- _Instructions to follow_:
What you give back must match the records below exactly.

- _Data for this task_:

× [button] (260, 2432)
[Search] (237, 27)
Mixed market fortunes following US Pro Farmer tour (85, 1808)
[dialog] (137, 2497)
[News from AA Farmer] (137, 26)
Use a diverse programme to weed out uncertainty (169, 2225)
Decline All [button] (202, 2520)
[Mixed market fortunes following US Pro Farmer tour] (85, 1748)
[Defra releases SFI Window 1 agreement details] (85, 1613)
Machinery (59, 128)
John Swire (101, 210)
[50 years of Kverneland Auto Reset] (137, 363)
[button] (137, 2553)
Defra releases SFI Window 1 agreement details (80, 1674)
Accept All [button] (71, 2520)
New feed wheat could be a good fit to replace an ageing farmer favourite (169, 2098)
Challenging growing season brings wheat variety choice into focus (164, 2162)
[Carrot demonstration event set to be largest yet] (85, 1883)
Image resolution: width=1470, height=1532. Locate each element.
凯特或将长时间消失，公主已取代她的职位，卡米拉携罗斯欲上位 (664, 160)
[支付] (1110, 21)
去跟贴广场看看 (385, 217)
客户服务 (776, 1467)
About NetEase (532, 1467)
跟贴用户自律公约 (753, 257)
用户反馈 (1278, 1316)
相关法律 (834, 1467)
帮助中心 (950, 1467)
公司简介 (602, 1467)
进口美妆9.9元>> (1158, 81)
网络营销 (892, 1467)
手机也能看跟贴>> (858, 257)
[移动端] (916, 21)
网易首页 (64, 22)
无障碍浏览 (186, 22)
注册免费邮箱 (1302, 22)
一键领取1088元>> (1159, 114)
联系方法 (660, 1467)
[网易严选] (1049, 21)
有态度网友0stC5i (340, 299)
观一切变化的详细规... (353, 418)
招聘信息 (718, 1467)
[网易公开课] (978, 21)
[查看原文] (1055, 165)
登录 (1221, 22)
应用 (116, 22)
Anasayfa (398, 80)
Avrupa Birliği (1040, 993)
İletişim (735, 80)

- _Task solution_:
× [button] (260, 2432)
[Search] (237, 27)
Mixed market fortunes following US Pro Farmer tour (85, 1808)
[dialog] (137, 2497)
[News from AA Farmer] (137, 26)
Use a diverse programme to weed out uncertainty (169, 2225)
Decline All [button] (202, 2520)
[Mixed market fortunes following US Pro Farmer tour] (85, 1748)
[Defra releases SFI Window 1 agreement details] (85, 1613)
Machinery (59, 128)
John Swire (101, 210)
[50 years of Kverneland Auto Reset] (137, 363)
[button] (137, 2553)
Defra releases SFI Window 1 agreement details (80, 1674)
Accept All [button] (71, 2520)
New feed wheat could be a good fit to replace an ageing farmer favourite (169, 2098)
Challenging growing season brings wheat variety choice into focus (164, 2162)
[Carrot demonstration event set to be largest yet] (85, 1883)
Image resolution: width=1470, height=1532. Locate each element.
凯特或将长时间消失，公主已取代她的职位，卡米拉携罗斯欲上位 (664, 160)
[支付] (1110, 21)
去跟贴广场看看 (385, 217)
客户服务 (776, 1467)
About NetEase (532, 1467)
跟贴用户自律公约 (753, 257)
用户反馈 (1278, 1316)
相关法律 (834, 1467)
帮助中心 (950, 1467)
公司简介 (602, 1467)
进口美妆9.9元>> (1158, 81)
网络营销 (892, 1467)
手机也能看跟贴>> (858, 257)
[移动端] (916, 21)
网易首页 (64, 22)
无障碍浏览 (186, 22)
注册免费邮箱 (1302, 22)
一键领取1088元>> (1159, 114)
联系方法 (660, 1467)
[网易严选] (1049, 21)
有态度网友0stC5i (340, 299)
观一切变化的详细规... (353, 418)
招聘信息 (718, 1467)
[网易公开课] (978, 21)
[查看原文] (1055, 165)
登录 (1221, 22)
应用 (116, 22)
Anasayfa (398, 80)
Avrupa Birliği (1040, 993)
İletişim (735, 80)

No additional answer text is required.